More often than not, Cambodia is deemed an underdog within the region, especially when contrasted with countries such as Indonesia, Malaysia and Singapore. This underdog status is usually attached to economic and social considerations, with Cambodia lagging behind those ASEAN juggernauts. However, regulatory efficiency has gone up with a renewed hunger for development that has seen the economic gap narrow between the aforesaid nations, albeit slowly.
According to the World Bank, Cambodia’s economic growth is forecasted to remain stable at just short of seven percent in 2018. Prime Minister Hun Sen, who is currently the sixth longest reigning non-royal national leader (33 years at the helm) has not been shy in taking credit for Cambodia’s impressive progress.
“While many countries were implementing a planned economy, I turned to drive the implementation of the market economy,” he said at a recent interview in the Kampot province of Phnom Penh.

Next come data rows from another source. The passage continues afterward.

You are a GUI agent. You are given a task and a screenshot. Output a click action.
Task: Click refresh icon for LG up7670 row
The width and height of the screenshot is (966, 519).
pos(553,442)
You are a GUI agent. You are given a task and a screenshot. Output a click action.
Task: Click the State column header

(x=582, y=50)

Based on the 2018 Index of Economic Freedom, Cambodia’s economic freedom score is 58.7, making its economy the 101st freest this year. Its ability to move away from a violent civil war to be classified as a lower-middle income economy should not be overlooked. Cambodia’s entrance into the ASEAN Economic Community (AEC) in 2015 has allowed for trade barriers to be lifted, proving to be a catalyst for its ability to trade unhindered. Trade is crucial to Cambodia’s economy with the combined value of imports and exports equalling 127 percent of the Gross Domestic Product (GDP). To add to that, the average applied tariff rate is 4.9 percent.

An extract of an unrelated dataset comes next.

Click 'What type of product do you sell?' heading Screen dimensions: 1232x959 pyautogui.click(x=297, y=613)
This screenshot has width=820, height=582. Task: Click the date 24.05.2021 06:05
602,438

It might be surprising to many but Cambodia has funded its own development through both tax and non-tax government revenue. As for revenue attained through taxation, the government collected US$915 million during the first six months of 2017 (figures released by the Cambodian Ministry of Economy and Finance). These improvements have been driven by the government’s Resource Mobilisation Strategy (RBS), 2014-2018.
A component within the rising ASEAN trifecta that is CLV (Cambodia, Lao PDR, and Vietnam), Cambodia’s primary exports are textiles, electrical machinery, and auto parts. The garment sector continues to be one of the driving forces of growth, providing employment for Cambodians, especially those with low levels of education who are living below the poverty line. As of last year, Cambodia’s monthly minimum wage for workers in the garment industry increased to US$153 which is an obvious improvement from the numbers of 2012 which was at approximately US$75 per month.

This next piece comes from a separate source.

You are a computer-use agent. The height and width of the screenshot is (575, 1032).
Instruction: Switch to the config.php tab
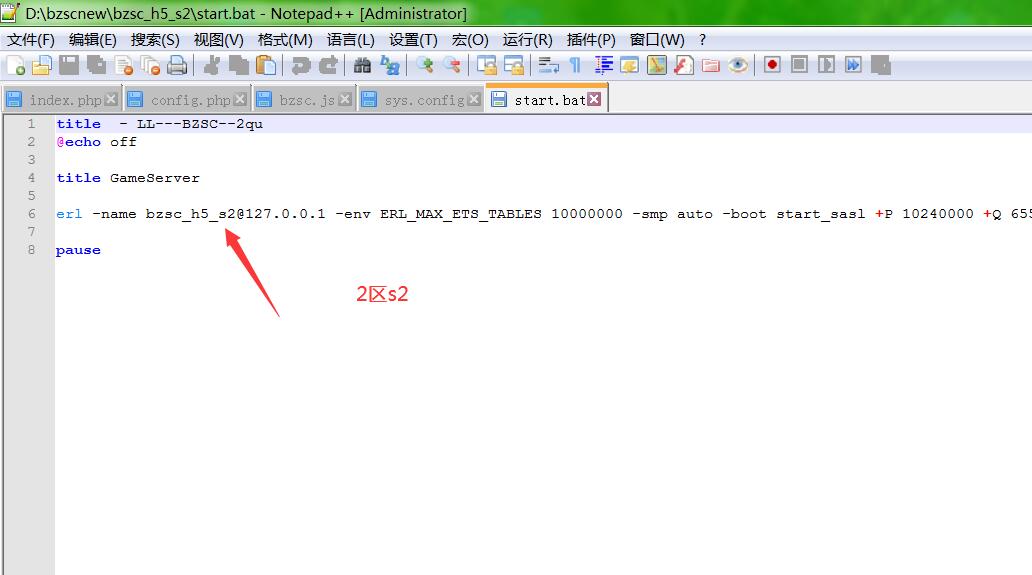click(189, 100)
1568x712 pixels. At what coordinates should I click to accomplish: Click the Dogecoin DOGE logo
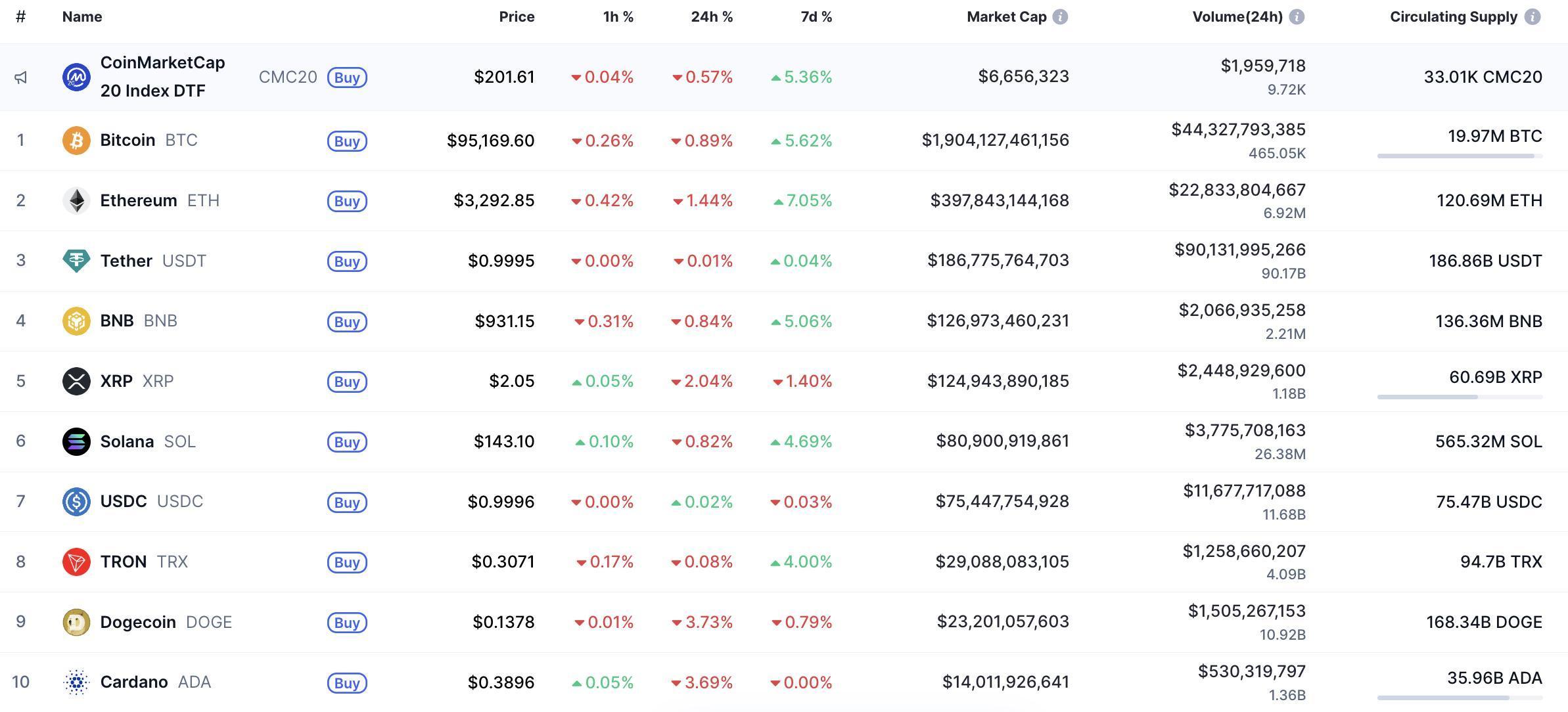coord(76,622)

Inguna Dobraja, country manager of the World Bank for Cambodia pointed out that “…with deeper structural reforms that address high electricity and logistics costs as well as skills gaps, Cambodia can boost investment, export diversification, and move closer to its development goals.”
This is in tandem with Cambodia’s National Strategic Development Plan (2014-2018). The promotion of small and medium enterprises (SMEs) has contributed to benefitting rural communities in processing and adding value to products as well as creating jobs, which will later on enhance the virility of the Cambodian market. As such, important links with the trade sector and other larger enterprises have been secured.
Against this backdrop, 2018 will definitely be both challenging and exciting for Hun Sen and his people. With general elections looming (to be held on 29 July), the Cambodian Prime Minister will have to dig deep to win the hearts and minds of his people, so as to lead the country for an astounding 34th year running. Although significant progress has been made in terms of bridging the socio-economic gap between other ASEAN states, Cambodia cannot afford to rest on its laurels.